Background: The salt linked to the clopidogrel molecule in generic preparations is suspected to affect its clinical efficacy. There is a lack of information about inhibition of platelet reactivity by generic preparations.

Aims: To compare the effect of original clopidogrel (clopidogrel bisulphate [Plavix(®)]), generic clopidogrel preparations (clopidogrel hydrochloride [Clopidogrel-Mepha(®)]; clopidogrel besylate [Clopidogrel Sandoz(®)]) and prasugrel (Efient(®)) on platelet reactivity in patients with coronary artery disease.

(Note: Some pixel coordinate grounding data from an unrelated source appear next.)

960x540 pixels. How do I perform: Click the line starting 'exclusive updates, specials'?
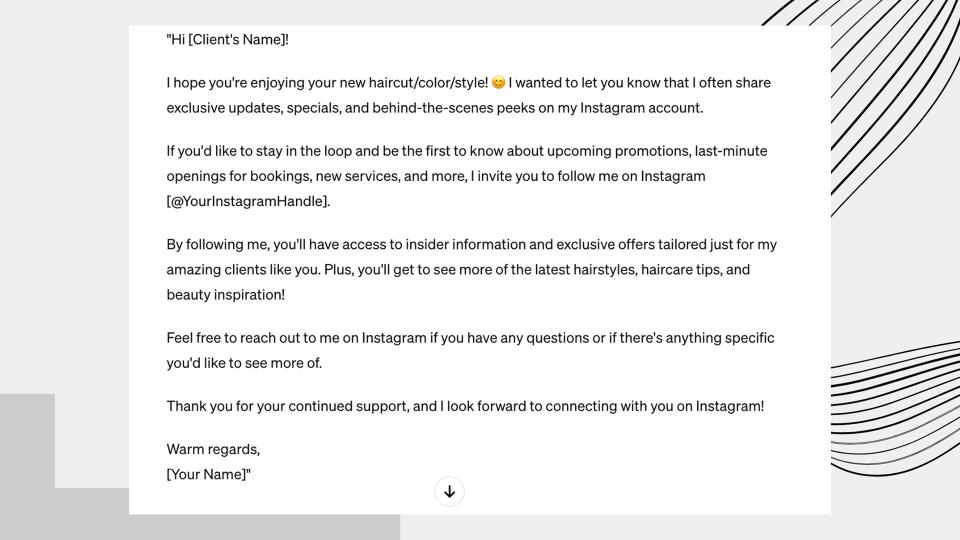point(435,108)
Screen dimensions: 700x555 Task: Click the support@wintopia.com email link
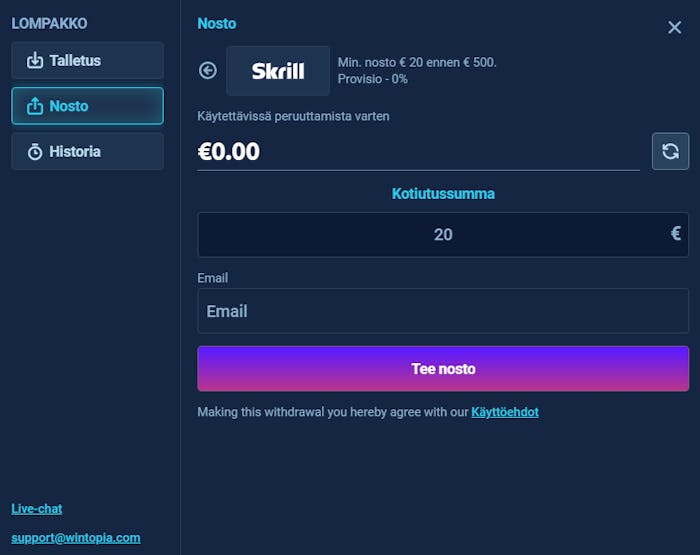tap(76, 538)
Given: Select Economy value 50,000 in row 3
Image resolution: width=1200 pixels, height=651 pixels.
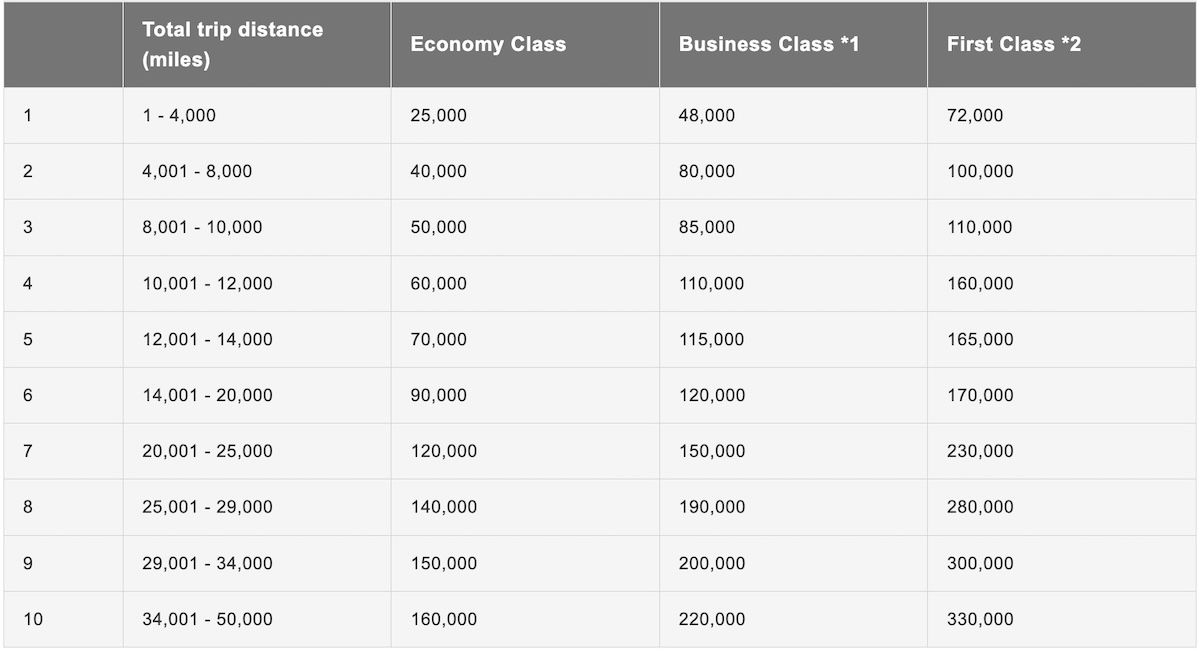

Methods: Patients with coronary artery disease treated with stents received, in a random sequence, original clopidogrel bisulphate, clopidogrel hydrochloride and clopidogrel besylate. Platelet function was assessed with the Multiplate analyser after an initial loading dose (600 mg) and at day 10 after each treatment period. Prasugrel was given for another 10 days. An adenosine diphosphate (ADP) test value<46 antiaggregation units (U) was defined as therapeutic platelet inhibition.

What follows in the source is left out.